Ordinary Time: 26th Sunday

26th Sunday of Ordinary Time – Cycle C (2016)

We hardly need a homily to give us the secret meaning of a gospel like this one. It’s not very subtle. It’s an unforgettable image, what the reading describes as a great chasm after death, a chasm between all the people we could have helped and us, but with the roles now reversed, the poor rewarded, the rich with nothing. It’s a nightmare of eternal life that we’d like to think would shake us up, give us enough of a cold sweat to change some priorities, like when the ghost of Christmas yet to come finally put the fear of God into Ebenezer Scrooge.

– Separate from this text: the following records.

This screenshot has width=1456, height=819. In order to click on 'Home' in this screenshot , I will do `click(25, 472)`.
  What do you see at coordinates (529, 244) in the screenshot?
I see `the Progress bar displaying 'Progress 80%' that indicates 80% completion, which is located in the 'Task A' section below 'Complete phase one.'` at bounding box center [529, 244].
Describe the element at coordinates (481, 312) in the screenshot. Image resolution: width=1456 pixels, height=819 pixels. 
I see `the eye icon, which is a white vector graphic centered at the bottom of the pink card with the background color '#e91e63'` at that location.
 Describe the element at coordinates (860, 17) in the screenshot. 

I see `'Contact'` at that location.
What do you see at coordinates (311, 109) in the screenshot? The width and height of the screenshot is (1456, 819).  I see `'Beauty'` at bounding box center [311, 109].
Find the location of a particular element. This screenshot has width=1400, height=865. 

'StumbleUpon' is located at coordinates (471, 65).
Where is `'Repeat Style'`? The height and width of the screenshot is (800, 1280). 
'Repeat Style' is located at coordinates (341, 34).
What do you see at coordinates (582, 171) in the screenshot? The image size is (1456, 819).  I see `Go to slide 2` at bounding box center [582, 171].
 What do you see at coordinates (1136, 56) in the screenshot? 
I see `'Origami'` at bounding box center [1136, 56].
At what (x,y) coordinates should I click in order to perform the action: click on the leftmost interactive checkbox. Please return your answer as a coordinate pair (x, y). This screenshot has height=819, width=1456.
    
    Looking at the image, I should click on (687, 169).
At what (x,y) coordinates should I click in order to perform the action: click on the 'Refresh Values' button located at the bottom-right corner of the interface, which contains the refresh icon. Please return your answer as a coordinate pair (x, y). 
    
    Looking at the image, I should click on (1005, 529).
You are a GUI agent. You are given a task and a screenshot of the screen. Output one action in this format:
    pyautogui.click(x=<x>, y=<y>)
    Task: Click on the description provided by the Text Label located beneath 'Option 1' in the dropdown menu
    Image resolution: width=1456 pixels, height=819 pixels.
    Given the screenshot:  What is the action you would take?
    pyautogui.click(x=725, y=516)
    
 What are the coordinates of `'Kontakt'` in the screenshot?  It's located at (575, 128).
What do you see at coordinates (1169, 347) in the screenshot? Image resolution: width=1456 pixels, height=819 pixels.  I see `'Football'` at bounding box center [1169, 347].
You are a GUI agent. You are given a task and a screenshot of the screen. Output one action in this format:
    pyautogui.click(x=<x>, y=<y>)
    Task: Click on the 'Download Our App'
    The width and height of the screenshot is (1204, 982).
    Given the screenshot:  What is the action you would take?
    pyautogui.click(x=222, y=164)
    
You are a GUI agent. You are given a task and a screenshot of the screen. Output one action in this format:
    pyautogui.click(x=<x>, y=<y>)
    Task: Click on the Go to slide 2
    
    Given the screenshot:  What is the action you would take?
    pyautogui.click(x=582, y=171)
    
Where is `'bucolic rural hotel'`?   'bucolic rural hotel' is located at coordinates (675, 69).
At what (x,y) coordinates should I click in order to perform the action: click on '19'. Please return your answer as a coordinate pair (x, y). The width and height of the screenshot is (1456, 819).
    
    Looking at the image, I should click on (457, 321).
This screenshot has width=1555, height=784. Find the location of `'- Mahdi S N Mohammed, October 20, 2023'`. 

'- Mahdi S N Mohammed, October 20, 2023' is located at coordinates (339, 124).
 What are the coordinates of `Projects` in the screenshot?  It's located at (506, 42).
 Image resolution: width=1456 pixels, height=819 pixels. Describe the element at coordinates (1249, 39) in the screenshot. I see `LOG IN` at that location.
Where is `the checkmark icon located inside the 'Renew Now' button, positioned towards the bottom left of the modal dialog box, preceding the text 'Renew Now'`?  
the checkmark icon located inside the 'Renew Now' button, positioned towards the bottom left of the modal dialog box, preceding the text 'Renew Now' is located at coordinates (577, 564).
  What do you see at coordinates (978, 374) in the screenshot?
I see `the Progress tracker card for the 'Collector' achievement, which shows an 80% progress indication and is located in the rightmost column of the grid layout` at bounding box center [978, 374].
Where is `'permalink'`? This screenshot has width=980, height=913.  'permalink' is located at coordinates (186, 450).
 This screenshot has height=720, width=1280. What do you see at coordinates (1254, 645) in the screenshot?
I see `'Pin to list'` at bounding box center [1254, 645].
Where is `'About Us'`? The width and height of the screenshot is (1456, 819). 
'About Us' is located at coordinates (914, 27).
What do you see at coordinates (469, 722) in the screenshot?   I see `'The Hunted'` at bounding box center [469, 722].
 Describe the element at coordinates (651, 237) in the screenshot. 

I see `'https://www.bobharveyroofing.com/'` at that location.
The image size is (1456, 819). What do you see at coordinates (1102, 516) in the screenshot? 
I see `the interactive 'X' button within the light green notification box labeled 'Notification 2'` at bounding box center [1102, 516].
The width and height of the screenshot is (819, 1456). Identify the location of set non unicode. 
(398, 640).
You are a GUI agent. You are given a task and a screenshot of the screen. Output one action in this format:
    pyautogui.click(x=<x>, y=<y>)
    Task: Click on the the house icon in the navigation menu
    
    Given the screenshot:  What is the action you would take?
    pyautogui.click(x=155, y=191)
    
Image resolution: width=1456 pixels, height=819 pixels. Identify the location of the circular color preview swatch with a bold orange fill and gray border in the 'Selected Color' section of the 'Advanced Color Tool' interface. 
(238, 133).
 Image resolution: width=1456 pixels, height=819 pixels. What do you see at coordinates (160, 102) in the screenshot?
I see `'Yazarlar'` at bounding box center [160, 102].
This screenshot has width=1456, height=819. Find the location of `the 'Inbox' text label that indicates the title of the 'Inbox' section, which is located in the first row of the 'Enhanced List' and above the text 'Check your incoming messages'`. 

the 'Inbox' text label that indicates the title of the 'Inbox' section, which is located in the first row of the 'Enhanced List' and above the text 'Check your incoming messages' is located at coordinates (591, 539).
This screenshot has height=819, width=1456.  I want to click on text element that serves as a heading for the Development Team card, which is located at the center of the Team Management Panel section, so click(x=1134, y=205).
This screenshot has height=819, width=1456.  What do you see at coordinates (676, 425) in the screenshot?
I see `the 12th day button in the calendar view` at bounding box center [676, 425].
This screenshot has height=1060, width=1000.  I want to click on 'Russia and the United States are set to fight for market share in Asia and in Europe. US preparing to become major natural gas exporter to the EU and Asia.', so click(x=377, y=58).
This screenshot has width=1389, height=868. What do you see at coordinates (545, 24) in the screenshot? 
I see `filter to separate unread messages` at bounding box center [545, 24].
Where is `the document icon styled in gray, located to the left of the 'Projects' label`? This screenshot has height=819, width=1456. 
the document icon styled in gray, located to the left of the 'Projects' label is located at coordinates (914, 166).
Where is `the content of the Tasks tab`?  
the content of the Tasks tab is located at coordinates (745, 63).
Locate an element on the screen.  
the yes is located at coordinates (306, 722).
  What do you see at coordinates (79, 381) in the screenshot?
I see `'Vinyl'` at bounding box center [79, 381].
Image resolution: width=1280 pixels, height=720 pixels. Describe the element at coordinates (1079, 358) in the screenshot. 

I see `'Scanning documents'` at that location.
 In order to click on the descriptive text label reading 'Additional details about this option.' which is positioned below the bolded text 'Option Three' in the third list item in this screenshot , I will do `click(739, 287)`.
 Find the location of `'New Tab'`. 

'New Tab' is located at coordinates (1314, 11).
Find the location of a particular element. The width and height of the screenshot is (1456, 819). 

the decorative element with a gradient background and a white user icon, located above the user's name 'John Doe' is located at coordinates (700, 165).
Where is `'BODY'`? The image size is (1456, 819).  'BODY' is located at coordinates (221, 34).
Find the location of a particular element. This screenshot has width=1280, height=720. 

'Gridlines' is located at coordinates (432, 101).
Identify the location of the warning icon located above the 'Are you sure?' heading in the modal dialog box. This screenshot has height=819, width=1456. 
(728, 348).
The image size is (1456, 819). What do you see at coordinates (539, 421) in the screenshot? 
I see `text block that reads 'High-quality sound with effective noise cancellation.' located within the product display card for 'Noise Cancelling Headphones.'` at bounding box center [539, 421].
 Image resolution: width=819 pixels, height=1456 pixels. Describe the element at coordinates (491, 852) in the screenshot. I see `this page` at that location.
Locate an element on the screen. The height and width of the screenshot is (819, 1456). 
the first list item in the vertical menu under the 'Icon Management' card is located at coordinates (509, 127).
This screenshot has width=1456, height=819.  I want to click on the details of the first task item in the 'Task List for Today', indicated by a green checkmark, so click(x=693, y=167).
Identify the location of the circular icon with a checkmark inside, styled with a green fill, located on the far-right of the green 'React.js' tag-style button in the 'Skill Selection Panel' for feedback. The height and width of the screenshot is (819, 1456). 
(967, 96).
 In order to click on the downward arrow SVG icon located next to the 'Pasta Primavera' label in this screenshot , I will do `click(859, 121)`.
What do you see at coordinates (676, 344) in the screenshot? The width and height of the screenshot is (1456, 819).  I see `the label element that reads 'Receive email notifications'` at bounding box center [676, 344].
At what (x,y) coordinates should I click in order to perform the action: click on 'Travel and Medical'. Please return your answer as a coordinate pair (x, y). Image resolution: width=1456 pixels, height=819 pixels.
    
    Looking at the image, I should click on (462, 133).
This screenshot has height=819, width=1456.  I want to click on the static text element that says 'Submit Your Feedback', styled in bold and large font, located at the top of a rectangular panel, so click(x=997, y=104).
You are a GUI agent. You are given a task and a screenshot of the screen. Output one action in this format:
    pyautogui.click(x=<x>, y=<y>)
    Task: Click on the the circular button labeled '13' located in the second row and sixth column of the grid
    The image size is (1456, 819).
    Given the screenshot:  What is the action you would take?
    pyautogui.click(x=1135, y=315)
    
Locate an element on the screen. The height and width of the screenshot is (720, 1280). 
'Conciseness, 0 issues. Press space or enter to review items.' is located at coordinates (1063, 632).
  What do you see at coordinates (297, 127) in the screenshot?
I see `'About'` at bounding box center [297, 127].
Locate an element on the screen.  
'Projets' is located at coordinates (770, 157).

And yet the point of this reading is not really the great chasm after death that might await us, it’s to show us the chasms in life that exist now that we don’t see, the great valleys that separate people. It’s a story of distance between two people who aren’t so far apart, the rich man who doesn’t even see the poor person right next to him, that is the real-life chasm in the story. Today is a day for us to confront something that is often hard to see, the great distances in life that are so familiar they are hard to notice, the distance between the poor side of town and the rich, the imprisoned and the free, the sick and the well, the black and white, the person who belongs and the one who is the outsider. And if the gospel today is about anything, it’s about the fact that all these chasms are not meant to be there. The great distances between the people who count and those who don’t, the people who get noticed and the people who don’t, those valleys are human creations, every one of them. We are not meant to feel as if other people, despite how poor they are, or how suspicious looking, or how much failure surrounds them, we’re not supposed to see them as so separate, so foreign, so far from us. Whether we like it or not, in God’s eyes, the great differences we are sure that we see are not important.

This seems to be something God is extremely eager for us to notice. In fact, God’s desire for us to realize the fundamental oneness of people is so strong that lavishes his attention in the scriptures on people and places that normal people like us wouldn’t imagine. If we learn anything from the Bible, it’s that God took special pleasure in reversing what we think of as success and accomplishment and recognition, all the things we think of as the way things should logically happen. There’s no other explanation for appointing the young and runty David as King instead of his strapping older brothers, in choosing a succession of old women and giving them unexpected children, in bringing an executed prisoner like Jesus back from the dead to lead us into the Kingdom. Today, another story, a beggar who is enjoying eternal life with Abraham and all those who were heroes of the faith, even though as far as we know he did nothing in his life except be poor. And it is still that way with God today, God’s is with the unsuccessful colleague whose failure makes everyone else’s job harder, the poor on the street who don’t seem very deserving, the prisoner who makes huge life mistakes over and over, the difficult sick person who makes it hard to help.

Between us and people like that there is usually a chasm, but it is a chasm of our making. All sort of things in life contribute to this division between people. Of course we’re impatient, we’re distracted, we worry about our own problems, that’s part of it. But it’s also that we live in a world of harsh words and harsh judgments, resentments about who deserves what and who doesn’t. We can be suspicious of all those who have hit the bottom in life, since we assume that maybe it was their fault — and who knows, maybe it was, if fault even matters. But the end result of so much judging and assigning blame is a great distance between people who in reality aren’t so far apart, we are not so distant from mistakes and tragedies that might have happened to us instead of them. And that distance will keep us from seeing the world through God’s eyes, and in God’s eyes it is a privilege to help both those who deserve it and those who don’t deserve it, a privilege and not a tiresome duty.

You’ve probably heard a lot of talk about this having been declared a year of mercy by Pope Francis, and yes, this idea of mercy has to do with recognizing and embracing our own need for forgiveness and knowing that forgiveness from God is always available to us. But mercy this year is about more than that. It is about closing distances between people, between someone who needs us and us; welcoming someone in who long ago decided they weren’t going to get an invitation to the feast. All these gaps are a scar on the world; God did not create them. They require mercy to close the distance. The gaps between the privileged and the poor, between the insider and the outside, are a sign that humanity has work to do, and that Christians have more to do than most, because we are followers of a God who came to earth to show us that there were no divisions between God and us, and that the fortunate and the unfortunate are not meant to be apart.

None of this requires us to be superhuman heroes. The rich man in this gospel, the one who is now stuck on the wrong end of eternal life, his salvation was sitting right on his doorstep all along. His salvation didn’t require him to do very much at all except see another person for once sitting outside his door. One person. In front of the house. Maybe there is someone in your life, or on your doorstep, or in your city, who has gradually become invisible, someone right there in front of you. One day we’ll all get it right, and put our hand across the great chasm that separates us; it turns out not to be such a great distance after all.